# Finance questions

Brigit Hall has decided to establish a university endowment fund at T.T. Penguin's former university, using an $8 million donation from Penguin. The fund will be used to construct a new building in five years, which is expected to cost $10 million at that time. In the interim, Penguin would like to generate end-of-year scholarship payments from the fund. Assume that the invested funds will earn an effective annual return of 6%.

a. How much can be paid in scholarships in each of the next five years, still leaving $10 million in the fund after five years?

b. The endowment fund will be set up so that $3 million is invested in 20-year semi-annually paying bonds with a coupon rate of 5% that are currently selling at 89.3843% of par value. What is the yield to maturity on these bonds? What is their expected effective annual return?

c. The other $5 million will be invested in an equity fund that is expected to pay dividends of $4 per $100 of net asset value at the end of this year. The dividends are expected to grow at an annual rate of 4% thereafter. What is the expected return on this equity fund?

d. Assume that the expected standard deviation of the bond is 8%, the expected equity fund standard deviation is 20%, and the correlation of their returns is 0.55. Estimate the portfolio standard deviation.

e. Estimate the beta of this portfolio and determine the required return according to the security market line (SML), given the following information:

? Expected return on the market is 11%.

? Standard deviation of the market is 18%.

? Risk-free rate is 5%.

? Correlation coefficient between the fund's bond returns and the market returns is 0.40.

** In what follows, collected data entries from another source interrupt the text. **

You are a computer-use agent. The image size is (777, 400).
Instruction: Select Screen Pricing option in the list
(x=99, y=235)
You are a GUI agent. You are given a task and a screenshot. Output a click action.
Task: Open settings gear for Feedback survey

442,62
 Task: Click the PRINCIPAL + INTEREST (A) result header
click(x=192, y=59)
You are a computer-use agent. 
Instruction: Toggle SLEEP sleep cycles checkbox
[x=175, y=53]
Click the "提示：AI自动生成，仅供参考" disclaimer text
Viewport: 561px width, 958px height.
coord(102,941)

? Correlation coefficient between the equity fund and the market returns is 0.85.

f. Ignore your answer for part (b) and assume instead that the expected effective annual return equals 6.5%. Similarly, ignore your answer for part (c) and assume instead that the expected return in that part equals 11%. Also assume a capital structure of 37.5% of debt and 62.50% of equity. Does the portfolio lie above or below the SML?

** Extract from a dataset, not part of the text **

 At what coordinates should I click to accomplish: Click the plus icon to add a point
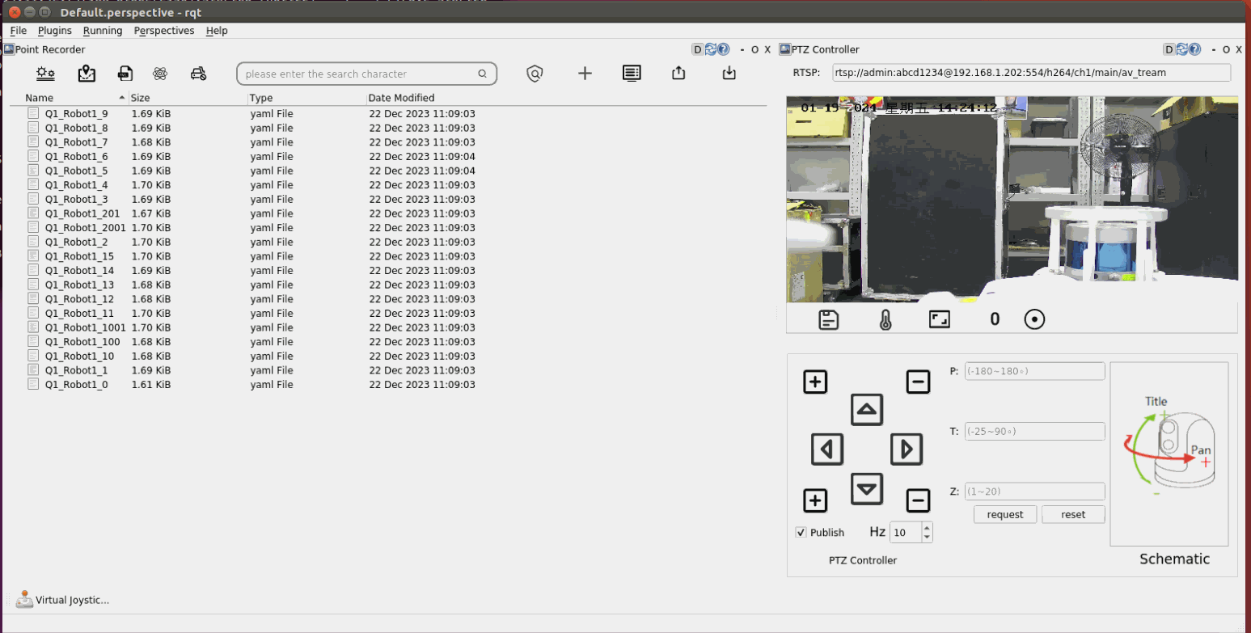[585, 74]
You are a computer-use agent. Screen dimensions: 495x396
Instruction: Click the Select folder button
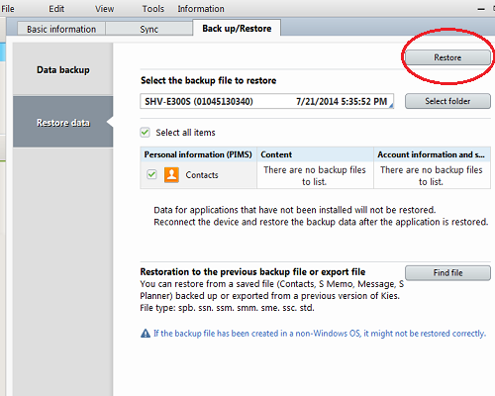(447, 101)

g. Independent of parts (a) to (f) above, Hall is considering investing in a relatively new company whose profitability has been growing at a compound rate of 20% per year. Using the constant growth DDM (dividend discount model), Hall calculates that the share price should be $60; this is substantially more than the actual market price of the shares [$40]. What is the most likely reason for the wide disparity between the observed price and that which Hall estimates?